Youth sports are critical in developing teamwork skills for kids. Whether it be basketball, soccer, baseball etc., many important life lessons and skills are gained through team sports at a young age.
Golf as a whole often gets a bad rap as an “individual” sport. While this can be true for stroke-play tournaments, there is a growing emphasis on team golf. Over the past 15 years, the industry has recognized the importance of incorporating the team aspect into golf. Not merely as a way to get more kids into the game, but also to grow and sustain golf participation.
Continuity is pivotal in the growth of any sport. Making it easy and seamless to pick up a club for the first time and understanding the natural progression through the ranks is essential. Making the barrier to entry minimal and making kids feel connected through friends and teammates allows golf as a whole to become more accessible. The path for kids to continue playing team-based golf is now at any parents’ fingertips.
Let’s take a look at the Team Golf Timeline to understand how team-based golf is growing and changing the landscape of the industry.
PGA Jr. League is a fun, social and inclusive opportunity for boys and girls to learn and enjoy the game of golf. Much like other recreational league sports, participants wear numbered jerseys and play on teams with their friends. Each team is captained by a PGA or LPGA Professional, who serves as the coach and is at the forefront of creating a welcoming environment for all to enjoy the game.

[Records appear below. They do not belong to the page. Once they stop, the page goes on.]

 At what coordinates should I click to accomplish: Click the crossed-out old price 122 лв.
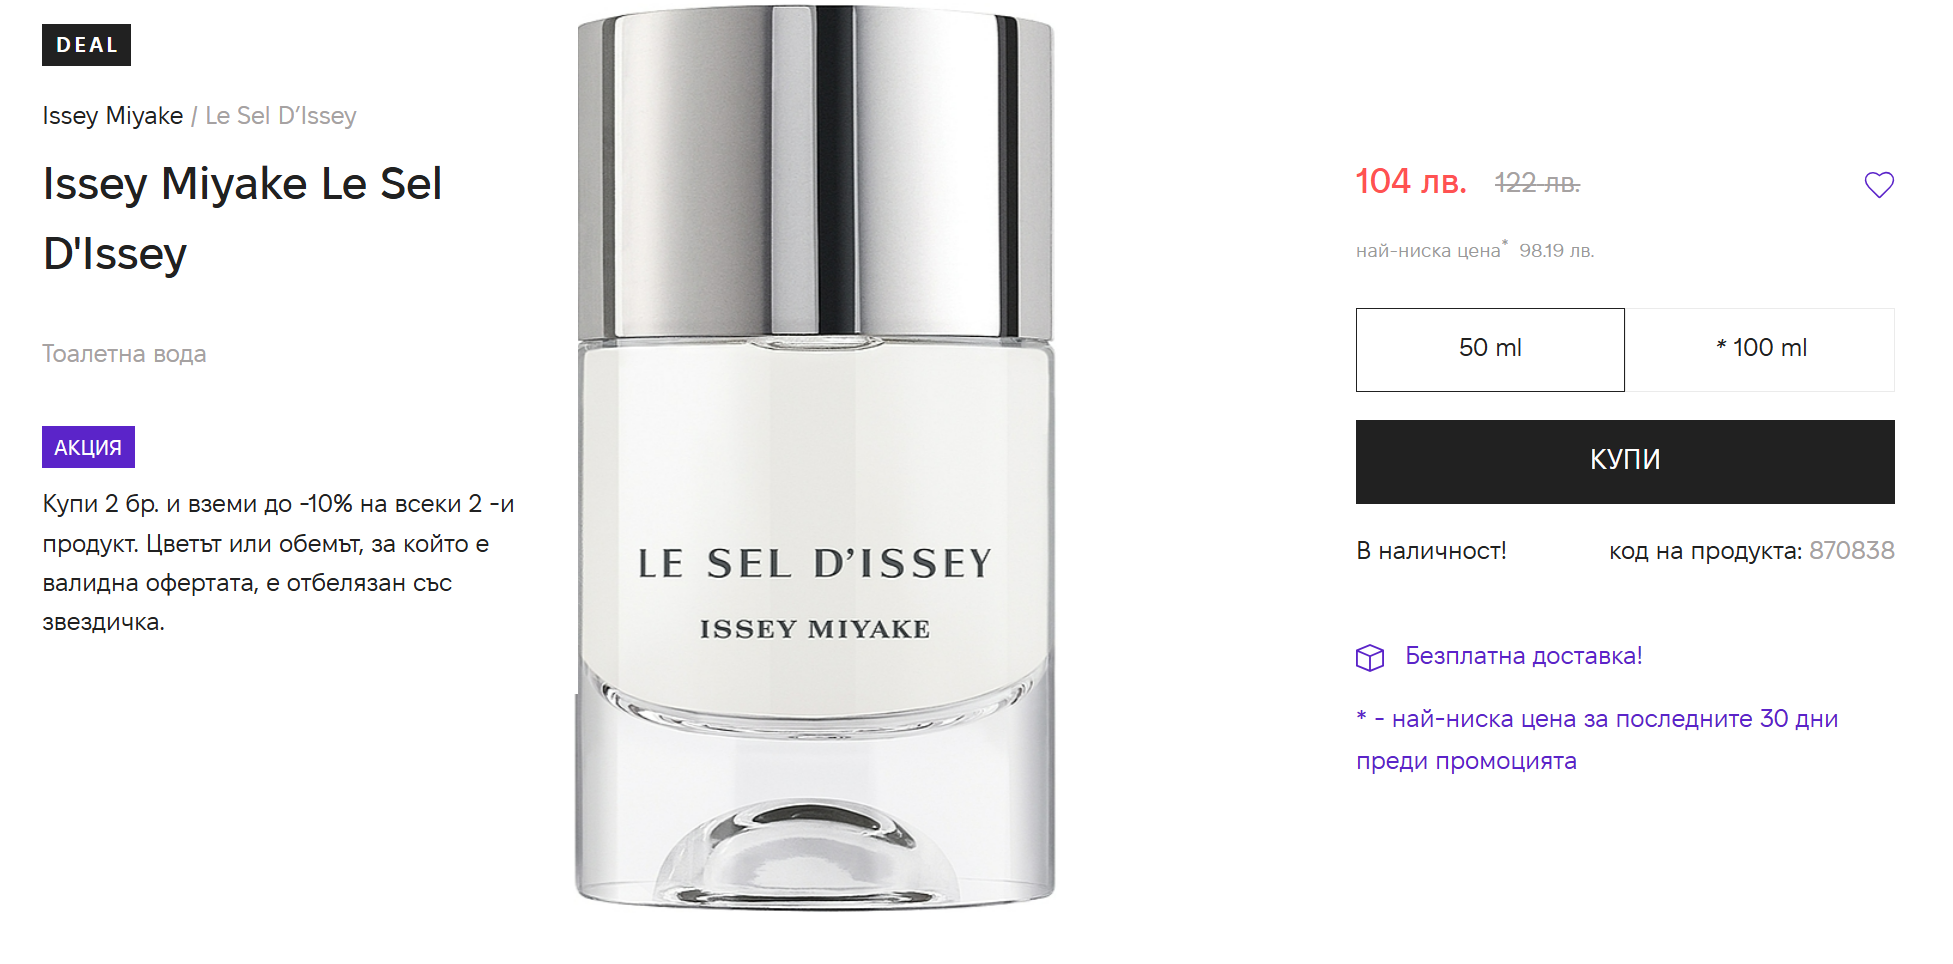(1537, 183)
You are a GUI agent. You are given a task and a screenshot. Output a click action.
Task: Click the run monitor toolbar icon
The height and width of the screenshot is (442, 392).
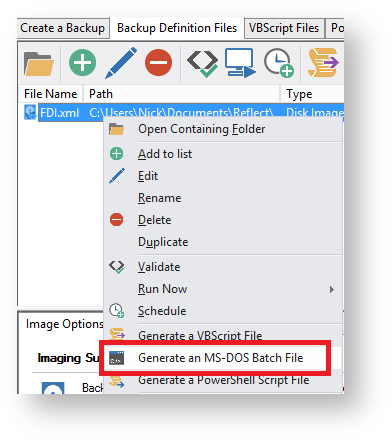(240, 63)
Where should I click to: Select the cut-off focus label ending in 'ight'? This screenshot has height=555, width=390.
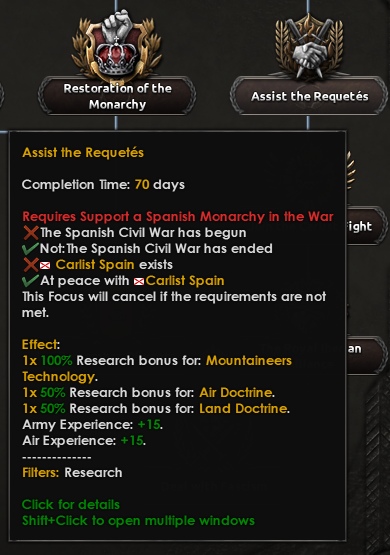[x=365, y=226]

High school golf is vital to the industry as a whole. When you think about the number of golfers either starting out, learning the game, or setting themselves up for a collegiate career, high school JV and Varsity golf plays a huge role for the over 220,000 high school boys and girls. The National High School Golf Association was founded in 2017 and ranks the top teams and individuals both in the girls and boys ranks across the country. In an effort to recognize all of the accomplishments high school golfers have on a team level, these rankings compliment Junior Golf Scoreboard and individual competitions conducted by the AJGA and others.

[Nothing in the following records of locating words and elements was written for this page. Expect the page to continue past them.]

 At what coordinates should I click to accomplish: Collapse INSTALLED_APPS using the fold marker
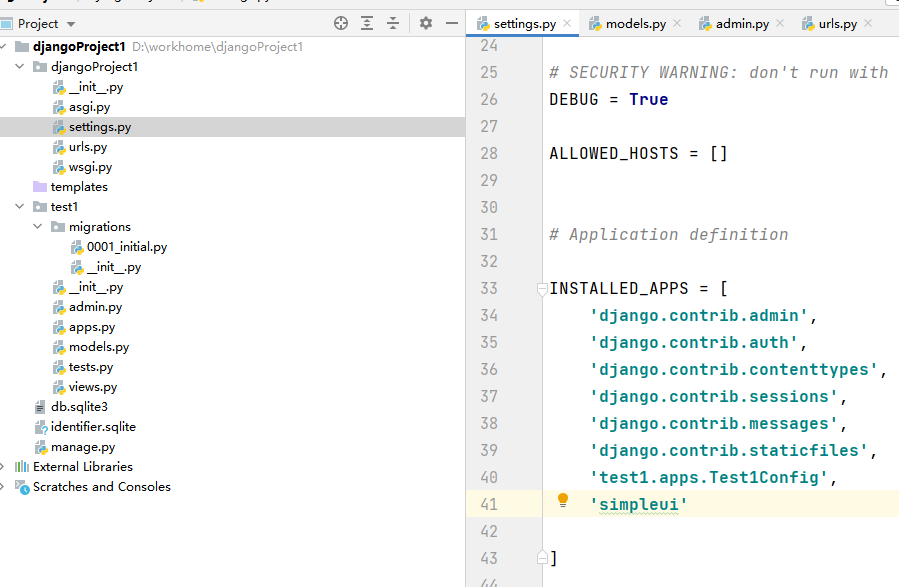pos(541,288)
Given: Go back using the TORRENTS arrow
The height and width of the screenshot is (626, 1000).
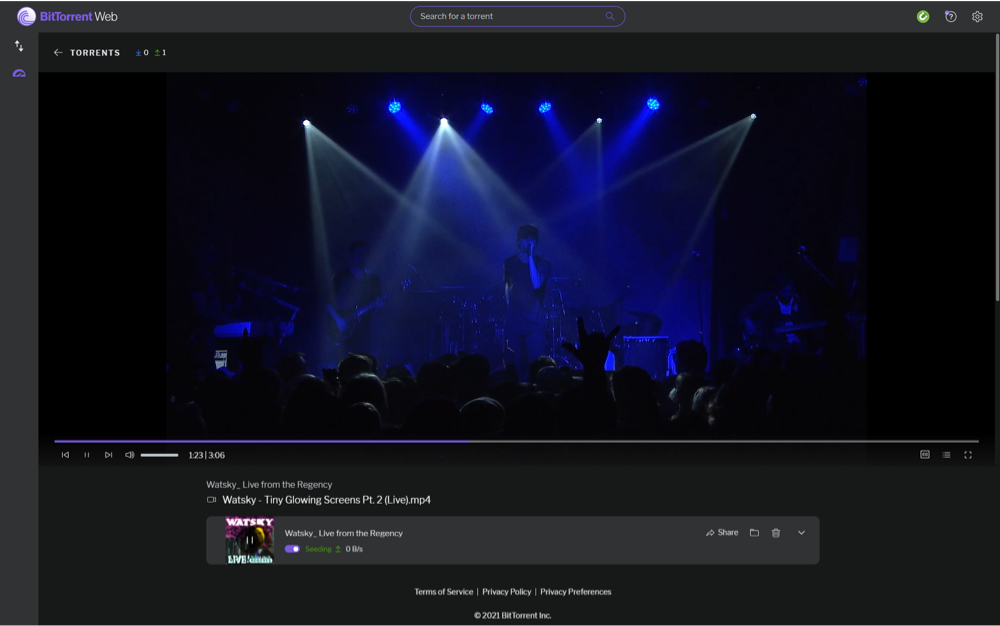Looking at the screenshot, I should [x=58, y=52].
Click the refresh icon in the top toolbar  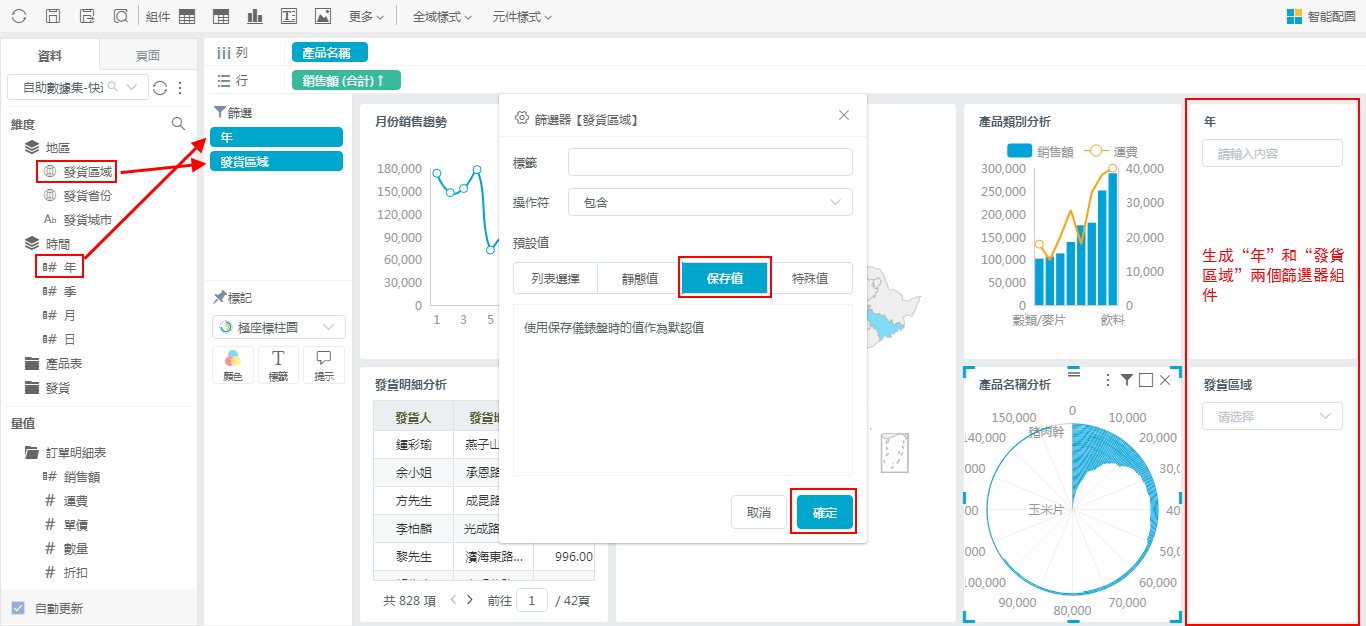click(x=19, y=16)
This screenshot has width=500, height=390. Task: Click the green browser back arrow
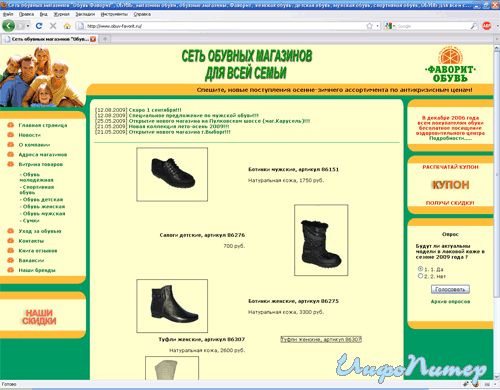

NCAA varsity golf is a great place for 17k of the most competitive high school golfers to continue their team golf career. Since 2003, collegiate club golf has taken off with over 350 clubs forming across the country. “Club Golf is the perfect opportunity to play competitive, team golf in college without having the same time commitment as varsity golf. We strive to provide a team-based opportunity for 92% of high school golfers to continue their golfing journey,” – Kris Hart, Nextgengolf CEO
Launched in 2014, the City Tour provides an opportunity for millennials in major cities to meet and compete against other 18-40 year-olds in a fun, relaxed team-based format. All swings are welcome and teams have the option to compete in a Best Ball or Scramble format.
Team golf will continue to be an important part of the industry. If we are able to provide a clear pathway for people to stay engaged in the game and learn the key teamwork life lessons, the game will grow and be in great hands in the future.
Country Club Matches
As you outgrow the City Tour, it's time to think about joining a club and participating in country club matches. These greatly vary around the country, but give anyone the opportunity to play in a competitive team environment at any age. Check out the options at your local clubs to see which one is the right fit for you.

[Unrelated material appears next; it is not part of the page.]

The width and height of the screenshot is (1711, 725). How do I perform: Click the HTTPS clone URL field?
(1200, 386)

Pro golf is typically considered an individual sport, but popular events such as the Ryder Cup and the Presidents Cup are fun and excited team-based events. Other than the four majors, these are the most popular events in all of professional golf. Players spend two entire seasons trying to qualify, and they are incredibly important for the players who earn the right to participate and represent their country. The Ryder Cup and Presidents Cup are the pinnacle of team-based golf.